Problematic one way or another when trying to rig this to work.  Looks like at this point it is back to the left side mount idea.  To be perfectly honest, this highly desire-able Schwinn fore brake would be better suited on a single pivot fork or rigid fork or Schwinnster Bicycle Restoration.
     You may want to look into the Monarch reproduction rockers/fork that have been designed with Disk Brake mounts on them,  but it would require building a new wheel with a disc hub, and then picking up a proven Avid BB5-7 mechanical disc brake setup....  Good luck HF2!


----------



## Henryford2 (Dec 13, 2018)

No problem, I'm moving the torque arm back to the left and using the rear pivot. The only difference is I'm moving it to the outside of the fork rather than trying to stick it between the fork and the wheel.
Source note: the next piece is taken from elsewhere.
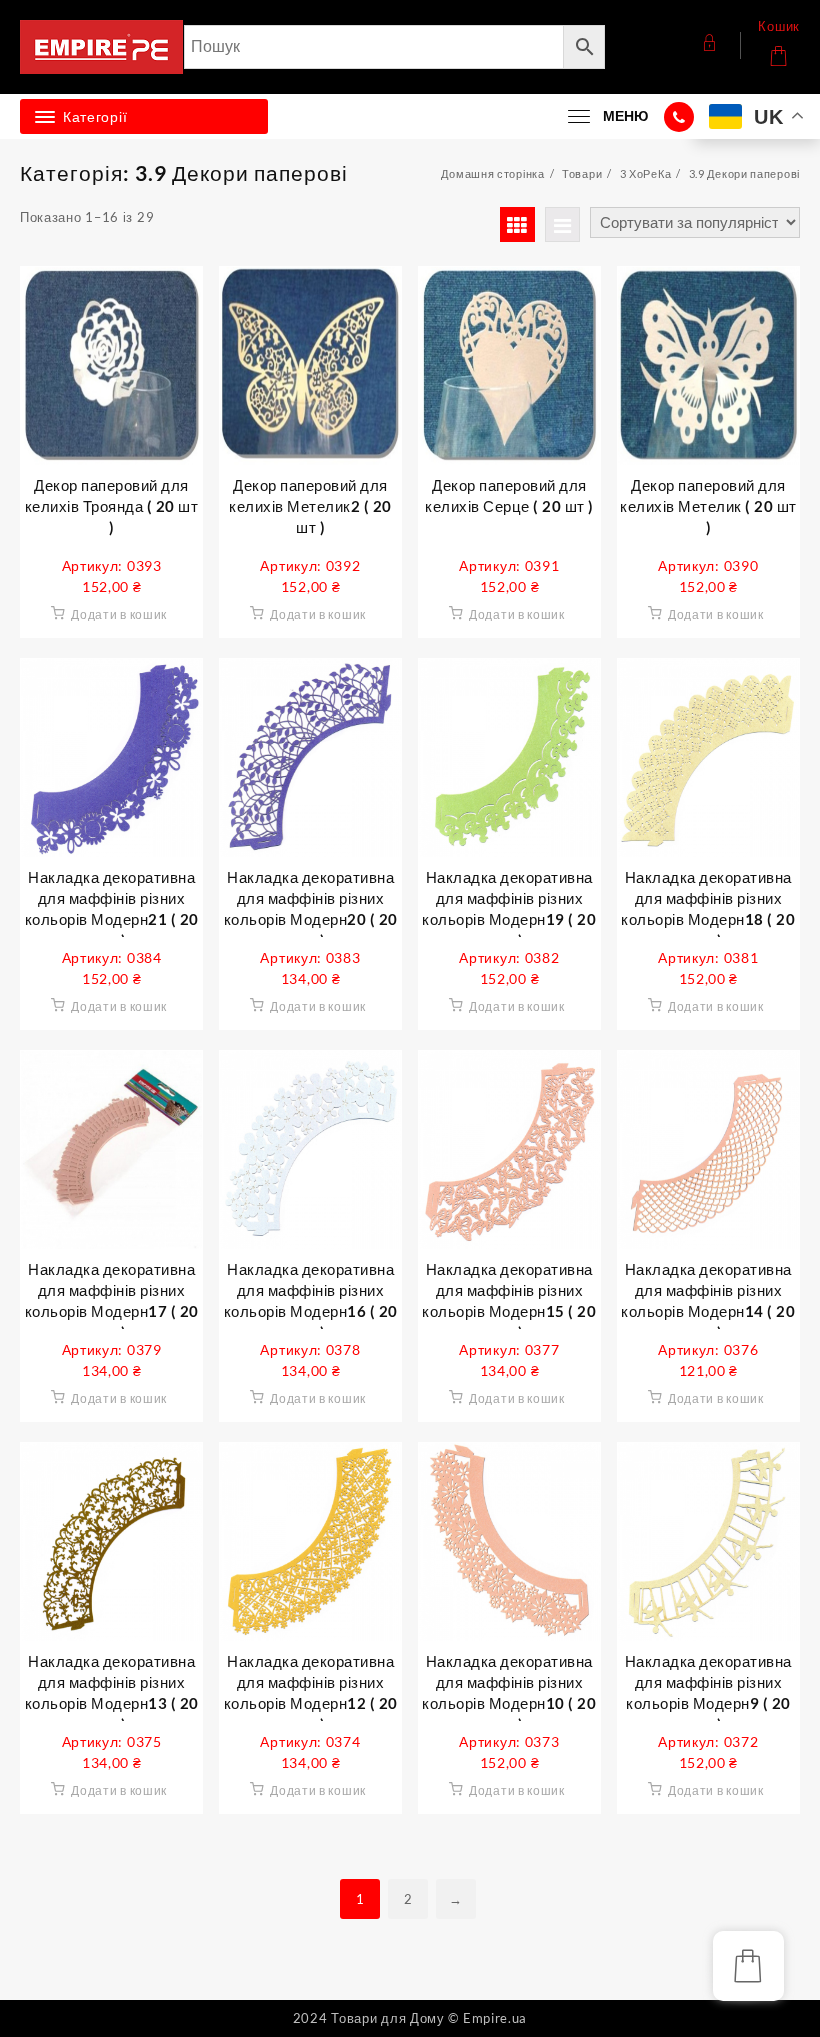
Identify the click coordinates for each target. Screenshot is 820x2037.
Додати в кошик (119, 614)
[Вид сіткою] (517, 224)
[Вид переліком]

This way I can fasten the fender stays normally and all I have to do is make up a "new" shoulder bolt to mount  the pivot. Easy Peasy. The fork is a Monark reproduction, the original was too bad to use, going to a disc brake doesn't hold true to the spirit of the intended build. Thanks for the help, I'll be sure to post some pictures when it's done.


----------



## SKPC (Dec 13, 2018)

Yep. Seems to be the best option in your case with your build-up.  Really like the extra stop with drums, so I also run a few of them.   When you are done with the rigging, show us a pic!  skpc


----------